Mark Zuckerberg recita il mea culpa e (meglio tardi che mai) ammette che su Facebook ci sono ancora “troppi errori” riguardo alle misure di rispetto delle politiche e alla prevenzione del cattivo uso dei suoi strumenti.

Nel 2017 il social è stato accusato – non a torto – di non fare abbastanza per contrastare tutti quei contenuti che incitano all’odio, fanno apologia di dittatori o del terrorismo e soprattutto il diffondersi incontrollato e quasi criminale delle fake news.

Il fondatore di Facebook, dopo diverse pesanti accuse arrivate anche da ex collaboratori, ha ammesso che la sua piattaforma social può avere effetti psicologici negativi su chi ne abusa.

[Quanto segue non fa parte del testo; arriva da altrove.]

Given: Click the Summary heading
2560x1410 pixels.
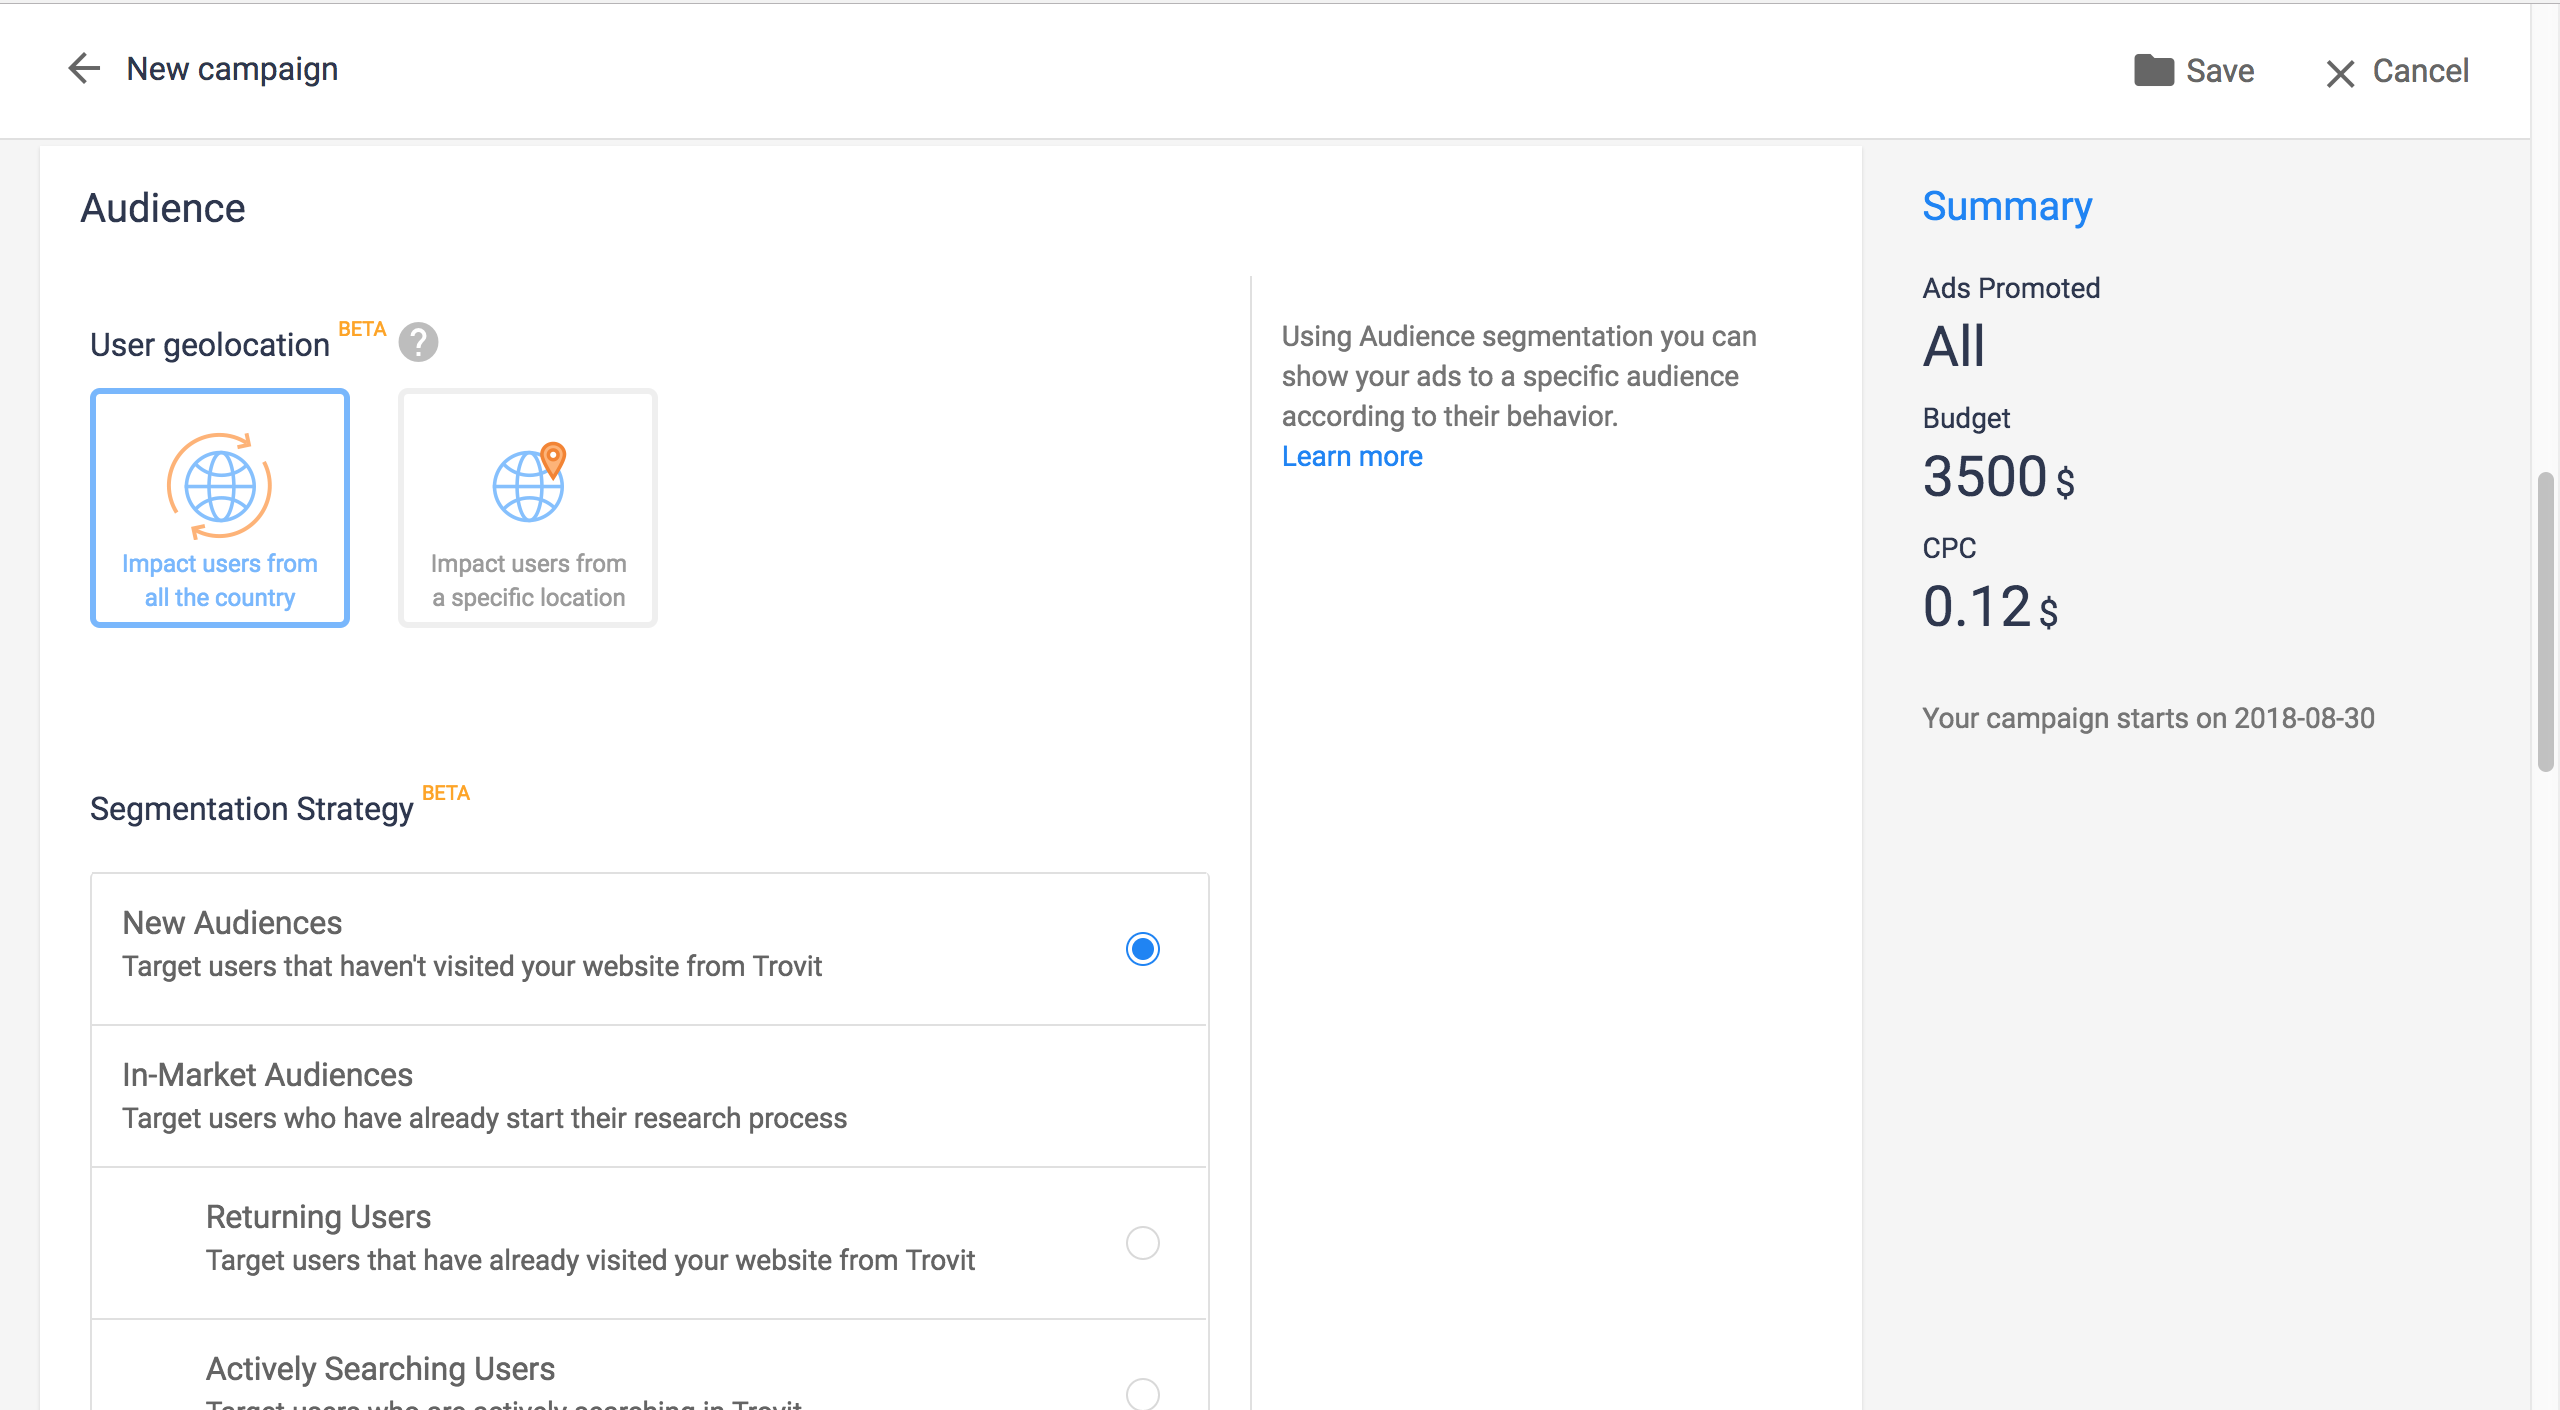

“Il mondo si sente inquieto e diviso e Facebook ha molto lavoro da fare, sia che si tratti di proteggerci dagli abusi e dall’odio, sia che si tratti di difenderci dalle ingerenze di certi Paesi o essere sicuri che il tempo trascorso su Facebook sia tempo ben speso”, ha scritto in un post.

E aggiunge: “molte persone non credono più nell’idea che la tecnologia possa mettere un po’ di potere nelle loro mani. Con lo sviluppo di un pugno di grosse imprese tecnologiche, e con governi che usano la tecnologia per sorvegliare i loro cittadini, molte persone credono ormai che la tecnologia non faccia che concentrare il potere nelle mani di qualcuno”. Insomma, tutto il contrario del sogno di libertà, democrazia e condivisione che anni fa alimentava l’ascesa del web e dei social media.

Un’autocritica personale e verso il sistema degli OTT digitali (Over The Top come anche Apple, Amazon, Alphabet/Google).

“La mia sfida personale per il 2018 – conclude Zuckerberg – è di concentrarmi sulla soluzione di queste questioni importanti. Non riusciremo ad evitare tutti gli errori e gli abusi ma attualmente facciamo troppi errori nell’attuazione delle nostre politiche e nella prevenzione del cattivo uso dei nostri strumenti”.